Le chiffonnier ou estrassaire

metier_de_chiffonnier

En provençal, estrasso signifie loque, vieux linge, étrasse, rebut et le verbe estrassa, déchirer, gaspiller. Comme tous les marchands ambulants, le chiffonnier ou estrassié mais encore estrassaire parcourait inlassablement les villes et les villages du Var et des Alpes-Maritimes, avec un sac à l'épaule ou avec une charrette tirée par un âne. Il allait de maison en maison à la recherche de guenilles en criant : "Estraissaire, chiffonnier !" Maddy de Draguignan se souvient : "L'estrassaire passait tous les quinze jours avec sa petite voiture tirée par un âne gris.

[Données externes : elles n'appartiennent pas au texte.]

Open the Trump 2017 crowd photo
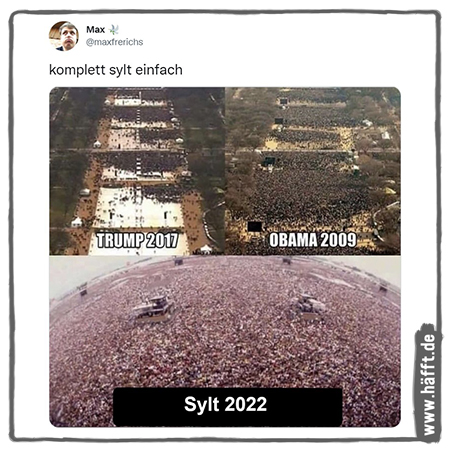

Il collectait tout : les estrasses, les bonnets de feutre, le linge de maison en lin ou en chanvre. Mais il avait une préférence pour le coton qui était plus facile à vendre aux moulins à papier de Sorgues ou de Malaucène (Vaucluse). Il prenait aussi les vieux papiers, les bouchons de liège, les clous, le verre cassé, les os de cuisine pour faire de la colle ou du suif ainsi que les peaux de lapin pour la confection des chapeaux de fourrure. Il criait à tue-tête : "Dames d'en-bas, dames d'en-haut, descendez vite car je ne monte pas ! Ma mère discutait avec lui devant la porte et moi, je regardais fascinée, son barda par la fenêtre !" Quand il posait sa charrette, quelques portes s'ouvraient et les ménagères, les bras chargés de sacs de vieilles nippes ou d'une caisse pleine de ferraille, allaient à sa rencontre. Il les accueillait avec son peson à la main pour estimer le poids de la marchandise et les payait de quelques pièces de monnaie. Il allait jusqu'à récupérer les cheveux qu'il vendait aux coiffeurs... Il freudonnait alors : "Ne pleurez pas vos cheveux tombés, le chiffonnier les revend au coiffeur. Si vous devenez chauve, si la coquetterie vous pousse à cacher votre calvitie, vos anciens cheveux vous seront restitués sous forme de perruque...". Dans les villes portuaires comme Toulon ou Nice et dans les ports de pêche tels Saint-Tropez ou Cagnes, l'estrassaire amassait principalement les cordages et les voiles hors d'usage. Des matières très recherchées et payées même très cher, car elles servaient à la fabrication du papier à cigarettes.

Chiffonnier

L'estrassaire n'avait pas bonne réputation et on s'en méfiait. Et pourtant pour exercer son métier il avait besoin de plus d'honnêteté que personne. Il était souvent la providence des objets perdus, la dernière personne à qui s'adresser avant de recourir à saint Antoine de Padoue. Si, par inadvertance, vous jetiez portefeuille, bijoux ou cuillères en argent dans le seau à ordures, le lendemain matin, il y avait de grandes chances pour que le chiffonnier vous les rapporte. Dans le journal illustré "La joie de la maison" paru en 1899, on peut lire : "Parmi les récompenses accordées par la préfecture de police pour actes de probité figurent bien souvent des chiffonniers. Sait-on ce que gagnent ces pauvres bougres ? Ils arrivent au plus à trois francs par jour. Pauvre et honnête, tous le chiffonnier est là !" Ce métier a été exercé en France jusque dans les années 1960 et continue à l'être dans de nombreuses régions du monde. A partir des années 1970, les habitudes de consommation ont considérablement évolué avec l'apparition de la grande distribution et le ramassage des ordures qui s'est généralisé dans tous les pays d'Europe.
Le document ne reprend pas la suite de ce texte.